[WHAT YOU ARE ASKED TO DO] Determine the number of lines in the data below that contain the string "computer", and respond with that number alone.

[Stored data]
........
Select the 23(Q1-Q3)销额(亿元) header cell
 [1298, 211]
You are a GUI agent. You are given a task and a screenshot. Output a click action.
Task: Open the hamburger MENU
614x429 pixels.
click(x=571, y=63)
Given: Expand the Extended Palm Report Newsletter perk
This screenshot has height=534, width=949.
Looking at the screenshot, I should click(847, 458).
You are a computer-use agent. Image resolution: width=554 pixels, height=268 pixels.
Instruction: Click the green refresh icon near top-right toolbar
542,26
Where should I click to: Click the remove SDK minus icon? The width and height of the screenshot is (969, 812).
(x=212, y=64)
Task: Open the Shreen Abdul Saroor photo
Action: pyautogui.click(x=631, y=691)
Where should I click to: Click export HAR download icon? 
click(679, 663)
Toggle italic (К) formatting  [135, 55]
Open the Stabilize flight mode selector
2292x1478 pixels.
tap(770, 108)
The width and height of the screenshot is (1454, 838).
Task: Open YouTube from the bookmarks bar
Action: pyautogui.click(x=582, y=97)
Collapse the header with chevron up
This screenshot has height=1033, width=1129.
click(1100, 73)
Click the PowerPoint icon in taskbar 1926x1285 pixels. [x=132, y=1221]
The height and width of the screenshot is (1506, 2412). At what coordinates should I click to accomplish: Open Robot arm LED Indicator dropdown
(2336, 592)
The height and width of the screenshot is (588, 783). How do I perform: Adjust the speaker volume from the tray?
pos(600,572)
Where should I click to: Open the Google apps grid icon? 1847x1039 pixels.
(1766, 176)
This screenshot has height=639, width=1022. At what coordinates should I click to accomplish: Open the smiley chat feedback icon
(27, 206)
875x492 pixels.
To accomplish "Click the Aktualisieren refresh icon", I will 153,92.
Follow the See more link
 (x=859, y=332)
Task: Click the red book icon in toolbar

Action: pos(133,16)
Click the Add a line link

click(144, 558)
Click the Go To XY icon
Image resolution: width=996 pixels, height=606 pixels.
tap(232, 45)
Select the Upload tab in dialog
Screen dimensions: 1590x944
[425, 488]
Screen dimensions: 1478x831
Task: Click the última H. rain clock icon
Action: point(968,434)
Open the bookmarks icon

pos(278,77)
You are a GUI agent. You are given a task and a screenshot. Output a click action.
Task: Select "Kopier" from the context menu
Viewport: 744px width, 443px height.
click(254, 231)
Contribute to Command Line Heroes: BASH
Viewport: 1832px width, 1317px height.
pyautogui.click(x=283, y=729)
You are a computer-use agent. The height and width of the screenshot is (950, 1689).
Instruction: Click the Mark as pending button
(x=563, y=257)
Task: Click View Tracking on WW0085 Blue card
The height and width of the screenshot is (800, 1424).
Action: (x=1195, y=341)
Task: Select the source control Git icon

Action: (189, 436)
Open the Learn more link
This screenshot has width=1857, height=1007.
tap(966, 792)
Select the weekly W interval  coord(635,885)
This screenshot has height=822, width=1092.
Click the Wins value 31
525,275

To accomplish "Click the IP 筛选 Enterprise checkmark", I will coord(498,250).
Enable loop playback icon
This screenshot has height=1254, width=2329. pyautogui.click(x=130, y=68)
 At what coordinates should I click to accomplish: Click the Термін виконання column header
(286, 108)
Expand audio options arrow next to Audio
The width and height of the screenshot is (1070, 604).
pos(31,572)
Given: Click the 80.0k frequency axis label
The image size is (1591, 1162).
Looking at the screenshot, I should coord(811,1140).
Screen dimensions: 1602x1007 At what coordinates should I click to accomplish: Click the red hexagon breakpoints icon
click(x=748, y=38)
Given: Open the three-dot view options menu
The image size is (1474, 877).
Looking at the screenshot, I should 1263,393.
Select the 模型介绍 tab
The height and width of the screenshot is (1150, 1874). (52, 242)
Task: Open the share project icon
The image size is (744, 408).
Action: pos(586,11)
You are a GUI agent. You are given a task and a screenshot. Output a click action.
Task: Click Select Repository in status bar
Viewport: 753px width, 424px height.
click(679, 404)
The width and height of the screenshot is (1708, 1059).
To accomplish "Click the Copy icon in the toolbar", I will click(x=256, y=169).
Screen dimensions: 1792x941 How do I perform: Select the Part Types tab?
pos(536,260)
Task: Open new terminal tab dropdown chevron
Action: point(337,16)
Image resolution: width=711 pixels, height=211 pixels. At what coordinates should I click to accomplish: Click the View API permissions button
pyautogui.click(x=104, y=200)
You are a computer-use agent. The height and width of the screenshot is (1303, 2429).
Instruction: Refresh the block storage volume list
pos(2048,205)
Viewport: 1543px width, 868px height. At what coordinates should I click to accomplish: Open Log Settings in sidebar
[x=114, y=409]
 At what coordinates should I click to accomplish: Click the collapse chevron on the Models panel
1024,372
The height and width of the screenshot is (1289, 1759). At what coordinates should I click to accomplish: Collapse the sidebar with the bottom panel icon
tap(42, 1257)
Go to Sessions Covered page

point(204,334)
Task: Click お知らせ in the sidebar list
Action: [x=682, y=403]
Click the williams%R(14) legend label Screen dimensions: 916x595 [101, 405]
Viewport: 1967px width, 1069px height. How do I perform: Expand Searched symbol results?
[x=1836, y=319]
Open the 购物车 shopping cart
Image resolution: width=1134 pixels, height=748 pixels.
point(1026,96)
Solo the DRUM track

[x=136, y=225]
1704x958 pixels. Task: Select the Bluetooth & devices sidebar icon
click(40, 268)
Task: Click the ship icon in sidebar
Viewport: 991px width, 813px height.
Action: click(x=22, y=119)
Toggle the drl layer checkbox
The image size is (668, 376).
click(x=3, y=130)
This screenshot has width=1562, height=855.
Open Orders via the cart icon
........
[EXERCISE OUTPUT] 3